Ebola drugs show ‘90% survival rate’ in breakthrough trial

  • Ebola drugs show ‘90% survival rate’ in breakthrough trial

Ebola drugs show ‘90% survival rate’ in breakthrough trial

The therapies that have improved survival rates are REGN-EB3, a cocktail of three monoclonal Ebola antibodies made by Regeneron Pharmaceuticals (REGN), and mAb114, a single monoclonal antibody developed by the National Institute of Allergy and Infectious Diseases, part of the National Institutes of Health, STAT News reported Monday.

The randomized, multicenter, controlled trial was created to evaluate the safety and efficacy of 3 antibody-based investigational agents for the treatment of Ebola: REGN-EB3, ZMapp, and mAb114, and 1 small molecule antiviral remdesivir.
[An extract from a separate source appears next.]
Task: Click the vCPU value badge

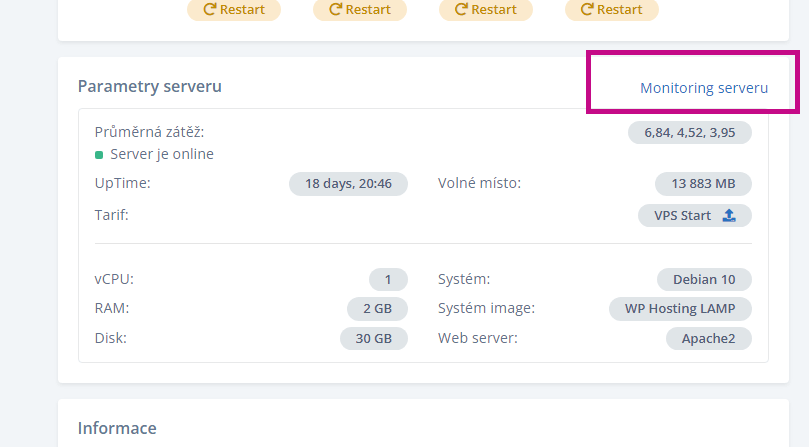Action: point(388,280)
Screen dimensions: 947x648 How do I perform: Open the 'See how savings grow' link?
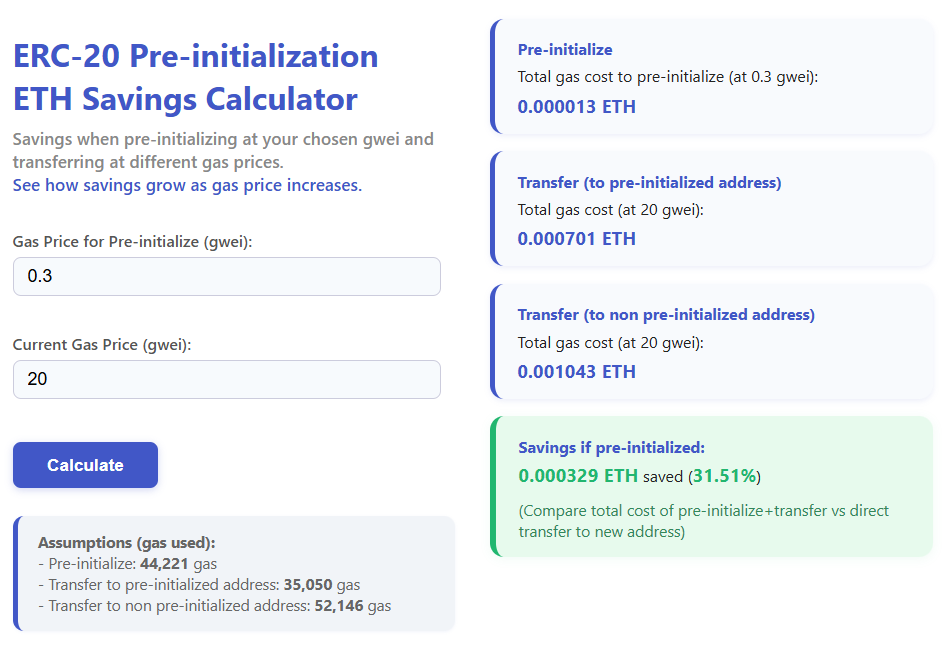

The results from the two life-saving drugs are "very good news" Dr. Anthony Fauci of the U.S. National Institutes of Health told The Associated Press. In comparison, 29 per cent of the patients on REGN-EB3 and 34 per cent on mAb-114 died.

"What this means is that we do now have what look like [two] treatments for a disease for which not long ago we really had no approach at all", he said.

More than 1,800 people have died in eastern Democratic Republic of Congo since Ebola broke out there in August a year ago.

The company said the trial was ended early because its therapy, REGN-EB3, elicited a "highly statistically significant result" compared to Mapp's ZMapp, which was considered a standard-of-care treatment.

Two other treatments, called ZMapp and Remdesivir, have been dropped from trials as they were found to be less effective.

The Congo treatment trial, which began in November previous year, is being carried out by an worldwide research group co-ordinated by the World Health Organization (WHO). Efforts to control it have been hampered by militia violence, while emergency responders have struggled to win the cooperation of affected communities, many of which are deeply distrustful of the government and a roll-out of medical strategies - supervised by security forces - that have clashed with local customs. The treatments won't stop the epidemic because that's done through contract tracing and identifying who has the disease, he said.

The agency said 49 per cent of the patients on ZMapp and 53 per cent on Remdesivir died in the study.

"The news today is fantastic".

Jeremy Farrar, director of Britain's Wellcome Trust research charity, said the development would undoubtedly save lives.

All Ebola treatment units will now use the two remaining monoclonal antibody drugs to help slash the death rate.

"We won't ever get rid of Ebola but we should be able to stop these outbreaks from turning into major national and regional epidemics", he added.

Some 681 patients at four separate treatment centres in Congo have already been enrolled in the Congo treatment clinical trial, Mr. Fauci said.

As of August 9, 2019, the trial had enrolled 681 patients toward an enrollment of 725 individuals from 4 treatment centers in Beni, Katwa, Butembo, and Mangina.

Half of those who received ZMapp died.